Infrastructure, Political Challenges Impede US AI Data Center Growth; Component Glut Possible by 2027
The rapid expansion of AI data centers in the US is facing significant hurdles due to infrastructure limitations, particularly concerning power and water availability, and growing community opposition. These challenges, coupled with a potential oversupply of components, are expected to slow construction and may lead to a market glut by 2027. The article highlights these issues as impacting nationwide data center development, with Virginia cited as an example of increased opposition.
The rapid expansion of AI data centers in the United States is confronting substantial challenges stemming from both infrastructure constraints and escalating political opposition. Projections indicate that the power demands of planned US data center projects could reach 780GW by 2030, surpassing the nation's current peak load of 759GW, making such an expansion difficult to achieve. Concurrently, water consumption for cooling these facilities is set to double or quadruple 2023 levels annually, with a majority of new data centers being built in high water-stress regions, further straining vital resources.
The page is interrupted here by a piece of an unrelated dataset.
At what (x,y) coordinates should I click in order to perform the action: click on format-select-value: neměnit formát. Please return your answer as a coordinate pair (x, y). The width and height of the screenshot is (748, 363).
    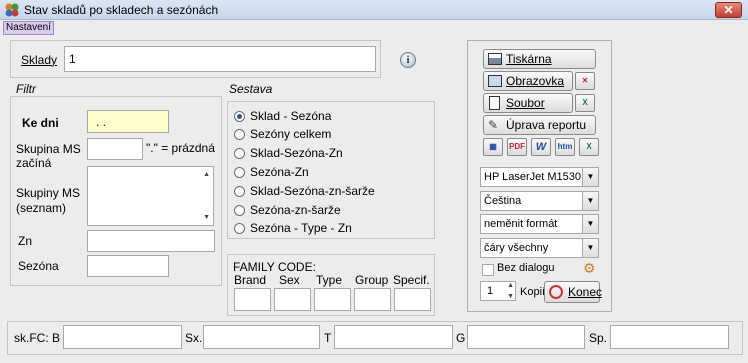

Beyond resource limitations, a significant obstacle is growing community resistance. An estimated 70% of Americans oppose data center construction in their communities, citing concerns over rising utility bills, excessive energy and water use, and noise and air pollution. This opposition has already led to the blocking or stalling of projects worth at least $156 billion across 48 publicly disclosed projects in 2025. This resistance is evolving into legislative hurdles, as exemplified in Virginia, where efforts are underway to end state tax breaks for data center construction, which amounted to $1.6 billion in 2025. Brett Forster, VP of Renewables at McCarthy Building Companies, underscored the severity of these challenges at the Latitude Media’s Transition-AI 2026 Conference, stating that only one in four data center projects is truly viable.
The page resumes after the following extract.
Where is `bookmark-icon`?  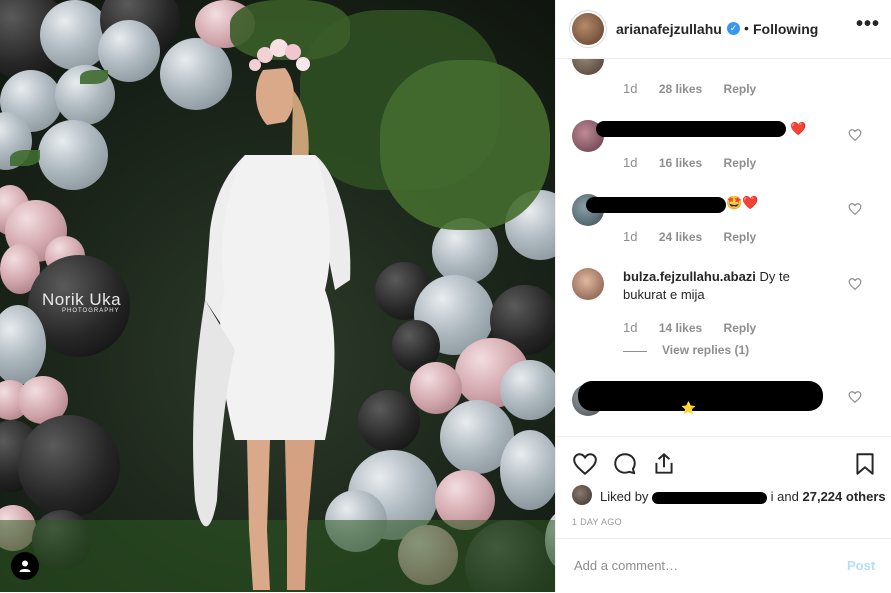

These combined infrastructure and political headwinds are anticipated to slow the pace of AI data center construction, which could subsequently reduce demand for critical AI components like GPUs, memory, and digital storage. Paradoxically, many suppliers of these components have initiated production expansion projects in anticipation of earlier demand, with new capacity expected online by 2027. This scenario of decreased demand coinciding with increased supply could lead to lower prices and an industry glut, potentially ushering in a "bust" period following the recent "boom."